Dans un article publié cette semaine dans Nature Human Behavior, le chercheur en informatique polonais Marcin Waniek et ses collègues ont mis ce principe à l'épreuve en créant un « algorithme défensif » qui peut être utilisé pour cacher des personnes sur un réseau social. Ils ont montré comment, grâce à une savante technique baptisée ROAM (pour « remove one, add many »), on pourrait par exemple dissimuler le rôle du leader de l'attaque du 11 Septembre, Mohamed Atta, au sein de son réseau terroriste.

« Les individus et les groupes peuvent-ils dissimuler leur statut dans le réseau pour éviter d’être repérés ? », se demandent Waniek et co. « C’est important parce que, d'une part, ça aide les gens à protéger leur vie privée de l'intrusion des gouvernements et des grandes entreprises. Mais d'autre part, la transparence des réseaux aide les unités antiterroristes et les forces de l'ordre à comprendre comment les criminels et les terroristes parviennent à se planquer, d'autant plus que les terroristes comptent de plus en plus sur les réseaux sociaux pour survivre et s'organiser. »

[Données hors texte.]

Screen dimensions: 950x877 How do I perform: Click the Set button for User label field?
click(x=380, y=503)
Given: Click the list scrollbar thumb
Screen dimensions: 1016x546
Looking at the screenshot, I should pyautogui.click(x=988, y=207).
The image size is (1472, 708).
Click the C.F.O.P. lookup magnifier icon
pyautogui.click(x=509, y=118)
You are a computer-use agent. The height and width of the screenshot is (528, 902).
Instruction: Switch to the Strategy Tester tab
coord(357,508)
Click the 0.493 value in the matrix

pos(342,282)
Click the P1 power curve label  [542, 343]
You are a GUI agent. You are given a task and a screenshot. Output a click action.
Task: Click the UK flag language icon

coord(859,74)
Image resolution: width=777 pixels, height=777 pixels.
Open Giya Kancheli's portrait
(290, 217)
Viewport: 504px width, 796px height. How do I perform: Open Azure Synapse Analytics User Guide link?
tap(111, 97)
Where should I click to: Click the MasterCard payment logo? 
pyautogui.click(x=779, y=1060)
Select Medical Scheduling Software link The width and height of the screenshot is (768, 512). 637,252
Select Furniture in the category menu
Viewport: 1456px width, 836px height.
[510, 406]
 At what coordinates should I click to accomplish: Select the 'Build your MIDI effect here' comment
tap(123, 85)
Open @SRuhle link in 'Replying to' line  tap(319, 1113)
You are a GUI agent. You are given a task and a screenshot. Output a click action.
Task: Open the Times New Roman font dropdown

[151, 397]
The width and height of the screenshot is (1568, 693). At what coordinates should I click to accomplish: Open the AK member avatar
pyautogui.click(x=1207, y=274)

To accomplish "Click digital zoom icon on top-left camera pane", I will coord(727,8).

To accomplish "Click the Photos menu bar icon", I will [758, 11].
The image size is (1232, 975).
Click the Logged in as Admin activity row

L'étude s'articule autour d'un concept essentiel, que l'on appelle la centralité. En gros, il s'agit d'une mesure permettant de décrire le degré de connectivité d'un membre du réseau par rapport aux autres membres dudit réseau. Il permet de répondre aux questions suivantes : quelle est l'importance de chacune des connexions d'un individu ? Quelle distance le sépare des autres nœuds importants du réseau ? Quelle influence a-t-il sur ses contacts ? Les mesures obtenues impliquent que les connexions entre individus sont plus ou moins importantes en fonction de la centralité des autres nœuds auxquels ils se connectent. Par exemple, si j'ai un milliard d'amis sur Facebook, mais que chacun de ces amis n'a qu'un ou deux amis, alors je ne suis pas très important dans le réseau.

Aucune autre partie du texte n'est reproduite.